In a visit on Saturday, Mark Bristow-the CEO of the Canada-based mining firm said that the company has begun work for “the socio-economic development of Chagai, along with providing employment to the locals”.
The Dawn newspaper reports that Bristow and his team met with a cross-section of Baloch and Pakistani politicians. “This was the first such meeting about the Reko-Diq project in which all stockholders were given the opportunity to chat with Barrick’s CEO”, Dawn reported.
The mining firm’s initiatives towards the Baloch people are significant as it is trying to address development issues of an alienated community that has been kept impoverished and marginalised by Pakistani rulers due to their ethnic status. As the largest province in Pakistan, it boasts of the lowest human development indicators in terms of education, gender and livelihoods.
At the signing of signing the deal in March, Baloch politicians and independence groups had warned Barrick Gold from mining in Balochistan. Since then, the company has provided aid and helped in flood efforts as well.
India Narrative spoke with the Canada-based Baloch politician Naela Quadri Baloch to check if the Baloch people have changed their minds about opposing Barrick Gold. In an exclusive statement, she said: “Our message to all investors is not to step in occupied Balochistan.
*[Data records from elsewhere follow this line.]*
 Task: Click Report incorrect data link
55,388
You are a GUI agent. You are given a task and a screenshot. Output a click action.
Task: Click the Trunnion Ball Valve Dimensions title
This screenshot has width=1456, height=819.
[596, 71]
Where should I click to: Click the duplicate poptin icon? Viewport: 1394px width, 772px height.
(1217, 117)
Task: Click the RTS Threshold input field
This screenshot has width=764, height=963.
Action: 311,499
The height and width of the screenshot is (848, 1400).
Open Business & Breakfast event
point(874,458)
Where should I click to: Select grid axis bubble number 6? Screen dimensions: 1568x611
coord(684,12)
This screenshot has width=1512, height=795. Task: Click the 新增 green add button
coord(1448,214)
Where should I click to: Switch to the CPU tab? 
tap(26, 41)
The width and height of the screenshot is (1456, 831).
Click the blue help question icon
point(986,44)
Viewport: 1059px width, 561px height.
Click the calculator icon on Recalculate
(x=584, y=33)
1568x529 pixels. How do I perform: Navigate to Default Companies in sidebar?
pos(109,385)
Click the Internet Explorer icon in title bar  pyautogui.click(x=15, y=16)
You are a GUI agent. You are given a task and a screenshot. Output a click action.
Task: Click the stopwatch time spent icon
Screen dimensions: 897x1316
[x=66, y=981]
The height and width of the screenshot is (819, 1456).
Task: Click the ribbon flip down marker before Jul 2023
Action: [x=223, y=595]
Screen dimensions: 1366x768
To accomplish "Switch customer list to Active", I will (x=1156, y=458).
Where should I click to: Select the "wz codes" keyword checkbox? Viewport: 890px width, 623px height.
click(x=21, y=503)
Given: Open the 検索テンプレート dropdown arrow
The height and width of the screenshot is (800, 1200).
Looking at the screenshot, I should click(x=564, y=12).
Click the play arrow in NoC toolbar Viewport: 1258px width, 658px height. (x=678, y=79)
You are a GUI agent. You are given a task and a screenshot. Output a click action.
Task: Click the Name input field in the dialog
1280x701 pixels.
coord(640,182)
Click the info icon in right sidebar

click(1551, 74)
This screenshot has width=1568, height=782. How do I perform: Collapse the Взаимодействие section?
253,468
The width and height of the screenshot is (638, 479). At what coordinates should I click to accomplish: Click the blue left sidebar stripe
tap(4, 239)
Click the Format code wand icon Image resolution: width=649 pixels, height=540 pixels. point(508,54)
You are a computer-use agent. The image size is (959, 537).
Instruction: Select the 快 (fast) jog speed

They should not waste their capital and resources until and unless Balochistan takes back its sovereignty.”
She added that working with the Pakistani government means that the Baloch community takes it “as a support to the occupiers, war criminals and a terrorist-State responsible of on going genocide of the Baloch nation.”
The estranged Baloch community, that lies in south-west Pakistan sandwiched between the borders of Afghanistan and Iran, has been fighting a seven-decade war to gain independence from Pakistan. The nationalist movement has spawned dozens of armed groups fighting for independence of a Baloch nation. The struggle is being led by various Baloch tribes as well as the family of the former princely state of Kalatgranted independence by the British as a sovereign State.
As part of their independence struggle, the Baloch rebels have been attacking projects like transmission lines, communications towers as well as the gas pipelines that take gas from Balochistan to Punjab.
The brunt of the attacks have been borne by the China Pakistan Economic Corridor (CPEC) that seeks to join China through Pakistan to the Arabian Sea. The CPEC, once considered to be the crown of the Chinese Belt and Road Initiative (BRI) almost lies abandoned due to resistance by the Baloch separatists.
Quadri said: “The Baloch people will be the decision-makers of how and with whom they will develop their mineral resources and ports. If any company or country wishes to invest in Baloch resources, support the Baloch movement today, we give it priority for tomorrow’s government in a sovereign and independent Balochistan.”